In the modern world we have the right to decide if and when we have children – religion has been mis-used and abused to prevent women from exercising their own innate wisdom in this regard. There is nothing we can do to make God love us more and nothing we can do to make God love us less – that love is ever-present and constant no matter how many abortions a woman has had, or how many ‘mistakes’ we all make in life. There is no need for guilt or shame and it definitely does not come from God but the minds of men and women who know not the all-encompassing true love of God. The cycle of life continues – the incarnating spirit will incarnate again. There is always a bigger picture than the one we see with our eyes.
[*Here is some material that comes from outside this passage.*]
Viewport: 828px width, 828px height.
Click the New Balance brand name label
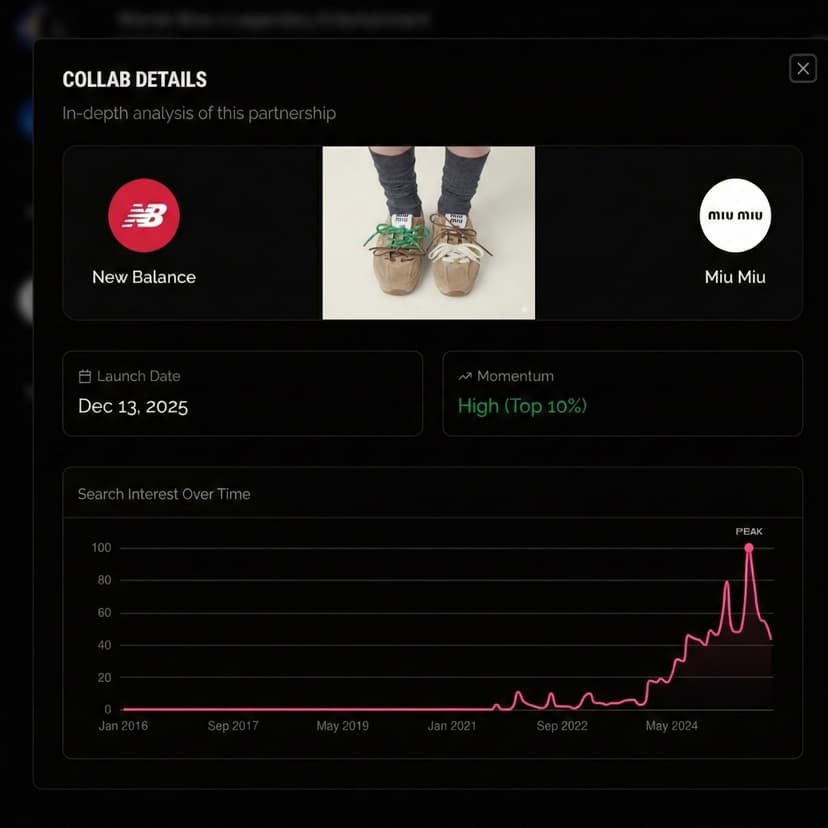click(144, 277)
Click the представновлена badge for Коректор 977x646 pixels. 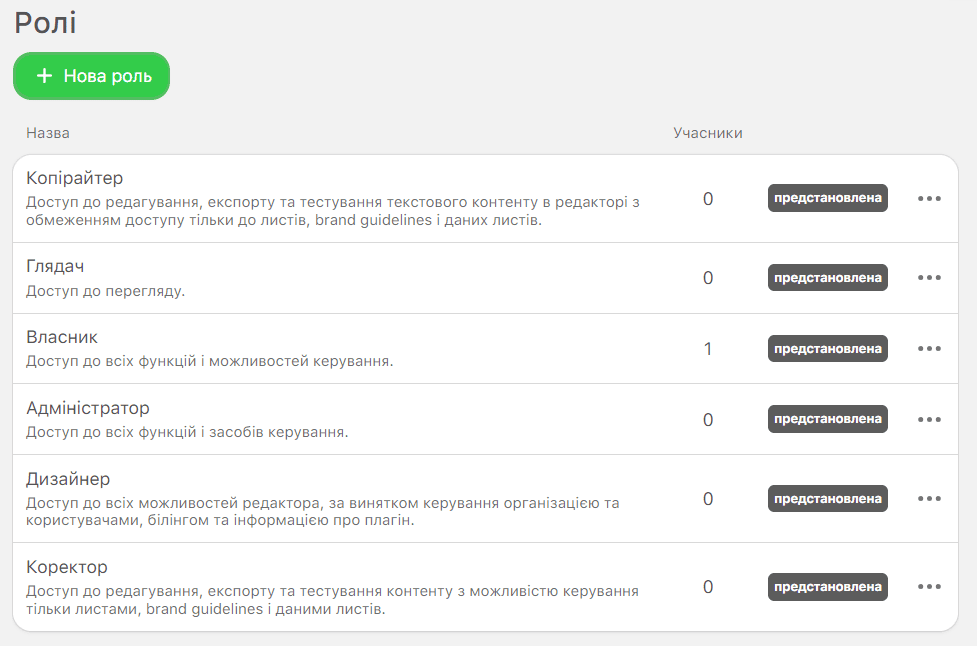click(827, 587)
This is not about banging the abortion drum and glorifying it in any way – it is the reality of life that many women do not want to, do not feel able to and cannot face that responsibility of bringing a child into the world, perhaps on their own and unsupported, and they should not be forced to do so nor condemned for that choice. We are all responsible for the choices we make. It is about presenting a way of understanding abortion that knows it can be a loving choice, free from guilt, free from shame, free from condemnation, whilst also seeking to do all that we can to reduce the rates of abortion.
It is possible to be pro-choice and advocate for everything that will reduce the number of abortions in a way that is honouring of the woman and without imposing or condemning in any way. We can advocate for better sex education, access to contraceptives and raising awareness around the risks of unprotected sex…. But all of that will still not be enough.
Girls and boys will still make choices that are not in their best interests, say yes when their true answer is no, and be driven by desires, needs, beliefs that are hidden under the surface. We need to make what is unconscious, conscious; we need to reflect to young people that they are worth caring for, worth loving, deeply so, worth treasuring, nurturing and adoring so that their sense of worth is not dependent on a man or a woman or a sexual frolic and night of passion; that there is a difference between having sex and making love…. As we empower young people to be self-loving, self-caring and to have deep respect for their bodies and who they penetrate or allow to penetrate them, then just maybe will we make true inroads to reducing the number of abortions – through love, respect, responsibility and choice, not fear, guilt and condemnation.